A narrow vote last week on a sustainable corporate governance initiative in the full session of the European Parliament has signalled resistance to a project that was expected to pass with overwhelming support.
The Parliament’s own initiative report (INI in the EU jargon) was backed by just 347 MEPs versus 307 and 42 abstentions. Although non-binding, these reports set the tone for the European Commission to exercise its legislative initiative power.
The opposition at the plenary came from the majority of the centre-right European People’s Party (EPP) Group. In mid-November, however, the text was agreed upon at the Parliament’s Legal Affairs Committee (JURI) by different political groups and led by Renew rapporteur Pascal Durand.
Nonetheless, 16 MEPs who belong to the EPP Group voted in favor of the report, including shadow rapporteur for the project Emil Radev from Bulgaria. The rest are from Ireland, Belgium, Luxembourg, the Netherlands, Finland and Slovakia.
RI understands business associations might have successfully persuaded MEPs to rethink their support for the Parliament’s report, as it sends a strong message to the European Commission, which is currently seeking stakeholder views in a consultation open until February 2021.
This consultation is aimed at implementing a legal framework for sustainable corporate governance as envisaged in the Action Plan for Financing Sustainable Growth from 2018.
This was the last piece of the EU plan, Action 10, which introduced the notion of sustainable governance as a policy-making area to counter short-termism but deferred any regulatory intervention until a body of evidence was gathered.

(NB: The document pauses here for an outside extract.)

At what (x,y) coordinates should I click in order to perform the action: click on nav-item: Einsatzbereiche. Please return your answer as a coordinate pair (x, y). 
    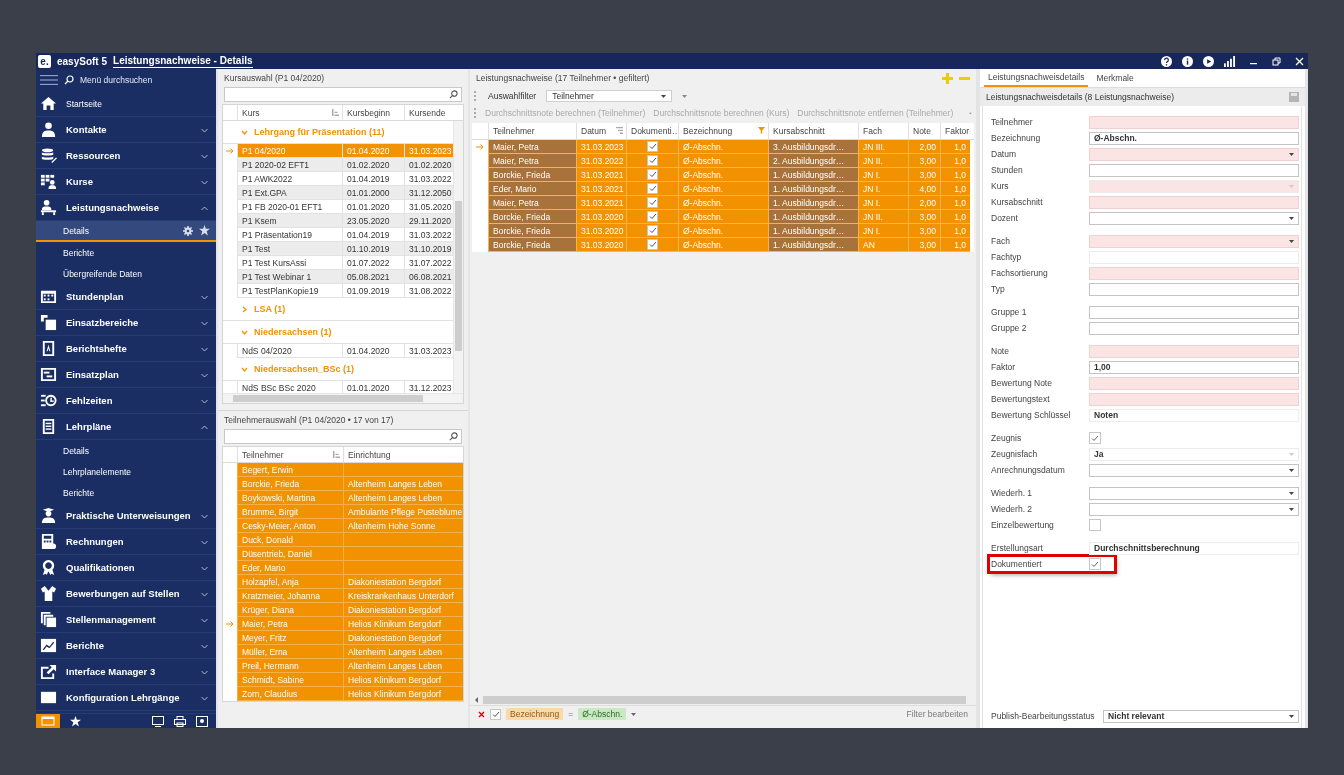
    Looking at the image, I should click on (126, 323).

To that end, the European Commission commissioned two studies from accountancy firm EY that found an appetite for such a regulatory intervention. One study focused on directors’ duties and a second focused on ESG due diligence requirements through the supply chain.
On the back of those studies, Didier Reynders, Commissioner for Justice and Consumers, announced in April this year that the Commission would be promoting due diligence legislation with a 2021 deadline in mind for a proposal.
Business organasiations such as EuropeanIssuers, BusinessEurope and EcoDa have taken issue with the findings of EY’s studies.
For example, EuropeanIssuers said they had “severe shortcomings” as they are based on “deeply flawed assumptions without presenting strong evidence and ignoring relevant academic research”. See letter to Commissioner Reynders here, quoting the concerns of nine Harvard scholars including Lucian Bebchuk.
After a recent joint conference on corporate governance, the three industry bodies said the evidence presented by the studies “seeks solutions to false problems”.
The three bodies said directors are aware that they have an important role to play to integrate sustainability risks and to guide towards ESG transition.
The bodies stated: “The European Commission can certainly accompany this evolution but it should refrain from bringing too harsh regulation that could be detrimental to the evolutions observed, causing the trend of delisting in Europe to become worse which is something the Capital Markets Union is trying to reverse.”
RI understands that business organisations might dislike a European take on the current shareholder vs stakeholder debate somehow making it into EU corporate law to the extent that director duties change dramatically.
However sources who preferred not to be named said the project might look more radical than it really is because neither the Parliament nor Commision are suggesting granting stakeholders rights to enforce such director duties. It is more about consulting stakeholders’ views and having regard for their interests.
Filip Gregor, Head of the Responsible Companies Section at Frank Bold, a purpose driven law firm, told RI that the sustainable finance agenda needs to be rooted in corporate governance to ensure companies seriously integrate sustainability into their strategy.
“Without sustainable corporate governance, all the green investment would be just a welcome additional source of capital for companies that they could enjoy while not being compelled to change their business as usual,” Gregor said.
JURI is also working on a related file on ESG-inspired corporate due diligence and corporate accountability, which is a binding report through which the Parliament can propose EU law. It was supposed to be voted in December but it has been pushed back to 2021 and could face similar opposition.